For the tourism sector, the presence of 1,200 creators—many of them producing geo-tagged, shareable video content—translates into a marketing multiplier that no tourism board budget can replicate. Each participant who posted their work to social media in the hours and days following the event became, in effect, a distribution channel for images of BGC. Some showcased the architecture. Others captured the street scenes, the food stalls along High Street, the quiet benches along 5th Avenue where exhausted photographers paused to review their shots.
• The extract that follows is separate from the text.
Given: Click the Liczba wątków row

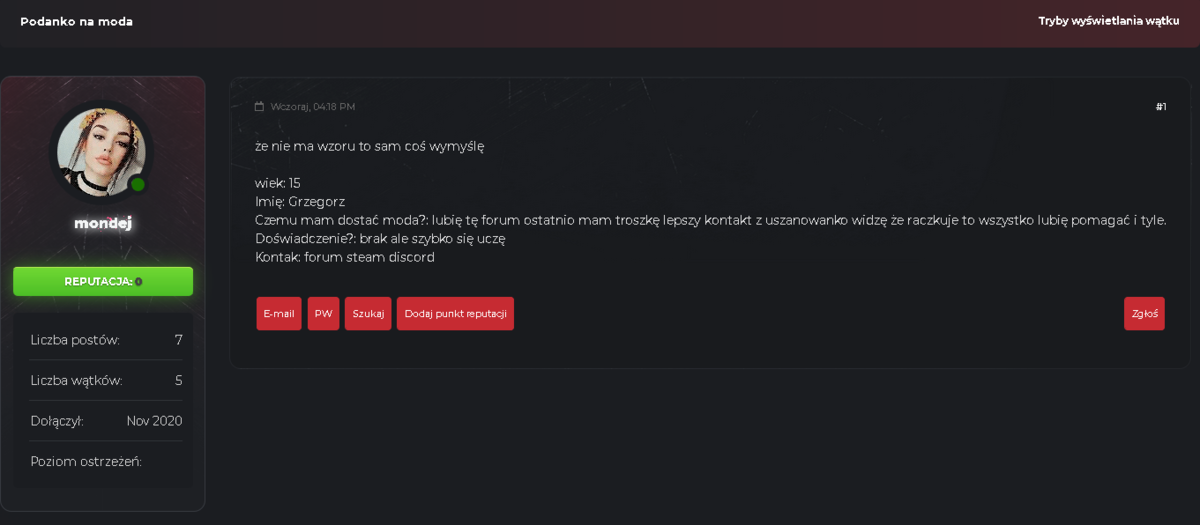Looking at the screenshot, I should 106,380.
The cumulative effect was a portrait of a city in motion, captured not by a single hired photographer but by a thousand different eyes.
The Seven-Year Wait and What It Tells Us
That the Photomarathon disappeared for seven years and then returned to 1,200 registrants on its first day back is not merely a testament to brand loyalty. It speaks to the hunger for creative gathering spaces that outlasted the pandemic years and have only intensified since. The last Philippine Photomarathon took place in or around 2019. The hiatus spanned the global health crisis and the slow recalibration of public events that followed. By April 2026, the conditions for a large-scale photography event had returned, and Canon chose BGC as the stage for its comeback.
The choice of venue was unlikely to have been accidental. The BGC Amphitheater has proven itself as one of Metro Manila's most reliable open-air event spaces, hosting everything from the Manila Gin Festival to British Council cultural programs to major fan activations. Its central location, surrounded by restaurants, retail, and hotels, means that an event held there is never just an event. It becomes part of a larger day out—photography in the morning, lunch at a nearby restaurant, perhaps a shopping stop in the afternoon. The Photomarathon plugged directly into this ecosystem, feeding BGC's broader economy even as it consumed its streets as raw material for art.